Recall that a group \(G\) satisfies the Sylow tower property if \(G\) has a normal Hall \(\{p_1,\dots, p_i\} \)-subgroup for all \(1\leq i\leq n\) where \(p_1>\dots>p_n\) are all prime divisors of \(|G|\). The main result of this paper is: Let \(\mathfrak{F}\) be a hereditary saturated formation, \(F\) be its canonical local definition and \(N\) be an \(A\)-admissible subgroup of a group \(G\) where \(\operatorname{Inn} G\leq A\leq \operatorname{Aut}G\) that satisfies the Sylow tower property. Then \(N\leq\text{Z}_\mathfrak{F}(G, A)\) if and only if \(N_A(P)/C_A(P)\in F(p)\) for all Sylow \(p\)-subgroups \(P\) of \(N\) and every prime divisor \(p\) of \(|N|\).
As corollaries we obtained well known results of R. Baer about normal subgroups in the supersoluble hypercenter and elements in the hypercenter.
Let \(G\) be a group.

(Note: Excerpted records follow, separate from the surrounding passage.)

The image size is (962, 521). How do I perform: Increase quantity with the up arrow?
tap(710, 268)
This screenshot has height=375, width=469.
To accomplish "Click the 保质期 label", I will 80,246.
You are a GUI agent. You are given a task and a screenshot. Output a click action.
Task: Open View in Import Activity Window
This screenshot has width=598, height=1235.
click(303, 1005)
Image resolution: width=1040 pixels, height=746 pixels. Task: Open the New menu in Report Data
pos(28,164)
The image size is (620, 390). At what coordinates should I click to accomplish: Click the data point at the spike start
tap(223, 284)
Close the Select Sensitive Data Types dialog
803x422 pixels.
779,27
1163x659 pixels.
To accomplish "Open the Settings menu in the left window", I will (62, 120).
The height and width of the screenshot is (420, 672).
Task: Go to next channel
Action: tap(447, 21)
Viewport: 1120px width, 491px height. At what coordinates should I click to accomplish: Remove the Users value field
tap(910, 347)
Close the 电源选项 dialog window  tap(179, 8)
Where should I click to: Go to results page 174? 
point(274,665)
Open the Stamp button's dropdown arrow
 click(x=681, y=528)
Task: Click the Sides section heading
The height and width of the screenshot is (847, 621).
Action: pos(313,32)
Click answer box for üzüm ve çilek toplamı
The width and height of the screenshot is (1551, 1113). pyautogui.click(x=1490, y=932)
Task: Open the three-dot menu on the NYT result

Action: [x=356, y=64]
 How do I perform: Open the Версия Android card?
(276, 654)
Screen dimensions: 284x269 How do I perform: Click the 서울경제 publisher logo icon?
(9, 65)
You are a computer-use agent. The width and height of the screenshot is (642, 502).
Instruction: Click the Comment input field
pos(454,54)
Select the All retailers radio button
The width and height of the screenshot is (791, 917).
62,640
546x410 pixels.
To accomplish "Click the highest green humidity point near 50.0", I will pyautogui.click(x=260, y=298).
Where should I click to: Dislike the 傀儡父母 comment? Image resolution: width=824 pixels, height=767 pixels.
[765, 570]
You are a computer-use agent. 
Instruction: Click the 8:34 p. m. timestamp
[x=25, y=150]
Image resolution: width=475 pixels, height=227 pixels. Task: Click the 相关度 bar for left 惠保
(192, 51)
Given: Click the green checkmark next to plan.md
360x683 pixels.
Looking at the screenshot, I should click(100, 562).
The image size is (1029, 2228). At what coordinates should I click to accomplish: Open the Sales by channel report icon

Recall that \(L_n(G)=\{ x\in G\mid [x, \alpha_1,\dots, \alpha_n]=1 \forall \alpha_1,\dots, \alpha_n\in\operatorname{Aut}G\}\) and \(G\) is called autonilpotent if \(G=L_n(G)\) for some natural \(n\). The criteria of autonilpotency of a group also follow from the main result. In particular, a group \(G\) is autonilpotent if and only if it is the direct product of its Sylow subgroups and the automorphism group of a Sylow \(p\)-subgroup of \(G\) is a \(p\)-group for all prime divisors \(p\) of \(|G|\). Examples of odd order autonilpotent groups were given.